Use your positive-emotion portfolio as often or as long as you want, reflect on it daily, any time you need a pick-me-up, or when you just want to experience a positive feeling. You can create portfolios for other emotions you want to experience more. This is a great activity to do with your family.
Strategy 2: Amplify positive emotions with others.
Positive emotions and relationships have an important connection. People are a great source of positive emotions, and experiencing positive emotions with others is crucial to having a healthy relationship. Therefore, it’s important to make the most of sharing positive emotions with others to reach that 5:1 ratio. Unfortunately, you might stifle these opportunities without even knowing it.
When someone shares a positive emotional experience with you, there are different ways you might respond —positively or negatively. The first page of the handout below explains the 4 different ways you might respond. One of these—Active Constructive Responding (ACR)—can magnify the positive emotion the person shared with you. It also boosts your own overall well-being and reduces conflict. But when stress is high, you’re more likely to fall into one of the 3 other patterns that stifles the positive emotion—which can damage your relationship over time.

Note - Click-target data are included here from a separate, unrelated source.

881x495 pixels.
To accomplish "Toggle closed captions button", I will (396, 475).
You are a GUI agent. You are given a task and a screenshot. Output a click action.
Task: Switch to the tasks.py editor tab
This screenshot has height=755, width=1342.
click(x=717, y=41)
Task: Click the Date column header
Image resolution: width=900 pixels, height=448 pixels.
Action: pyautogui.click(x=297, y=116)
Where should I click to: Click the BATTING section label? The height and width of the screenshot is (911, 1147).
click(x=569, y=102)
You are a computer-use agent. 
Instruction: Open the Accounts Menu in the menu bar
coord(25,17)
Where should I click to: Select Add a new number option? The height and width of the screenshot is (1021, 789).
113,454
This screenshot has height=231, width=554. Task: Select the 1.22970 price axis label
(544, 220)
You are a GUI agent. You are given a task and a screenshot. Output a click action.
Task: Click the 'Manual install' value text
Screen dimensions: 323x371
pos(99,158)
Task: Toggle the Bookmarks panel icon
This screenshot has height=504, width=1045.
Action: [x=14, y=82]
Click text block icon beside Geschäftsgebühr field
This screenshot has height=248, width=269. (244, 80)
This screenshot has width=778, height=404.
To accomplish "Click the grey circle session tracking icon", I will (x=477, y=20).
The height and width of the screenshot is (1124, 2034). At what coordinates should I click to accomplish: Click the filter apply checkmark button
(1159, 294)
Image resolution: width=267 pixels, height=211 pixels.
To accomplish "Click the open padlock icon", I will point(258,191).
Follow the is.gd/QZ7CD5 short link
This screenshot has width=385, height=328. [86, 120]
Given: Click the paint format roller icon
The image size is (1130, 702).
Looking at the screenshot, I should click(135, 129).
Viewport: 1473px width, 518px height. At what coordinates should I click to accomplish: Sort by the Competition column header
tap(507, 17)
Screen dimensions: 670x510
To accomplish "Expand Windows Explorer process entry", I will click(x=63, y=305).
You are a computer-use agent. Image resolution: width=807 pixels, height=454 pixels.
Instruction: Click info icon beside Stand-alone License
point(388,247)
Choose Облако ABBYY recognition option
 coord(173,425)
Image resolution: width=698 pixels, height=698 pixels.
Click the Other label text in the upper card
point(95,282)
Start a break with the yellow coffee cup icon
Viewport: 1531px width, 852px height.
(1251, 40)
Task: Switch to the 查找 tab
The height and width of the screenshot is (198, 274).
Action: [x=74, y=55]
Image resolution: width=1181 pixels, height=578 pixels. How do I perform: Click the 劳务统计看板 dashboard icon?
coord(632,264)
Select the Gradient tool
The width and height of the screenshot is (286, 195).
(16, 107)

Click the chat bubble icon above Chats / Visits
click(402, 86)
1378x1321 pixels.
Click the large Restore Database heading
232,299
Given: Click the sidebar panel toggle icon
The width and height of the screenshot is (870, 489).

On the 2nd page of the handout is a worksheet to evaluate how you tend to react to those who mean the most to you. Use the worksheet to self-reflect if you’re optimizing your experience of positive emotions with others.
Finally, notice any trends. Are there certain situations or events that make it difficult for you to practice ACR? Write down what gets in your way and identify how you can practice ACR to build your relationships with others.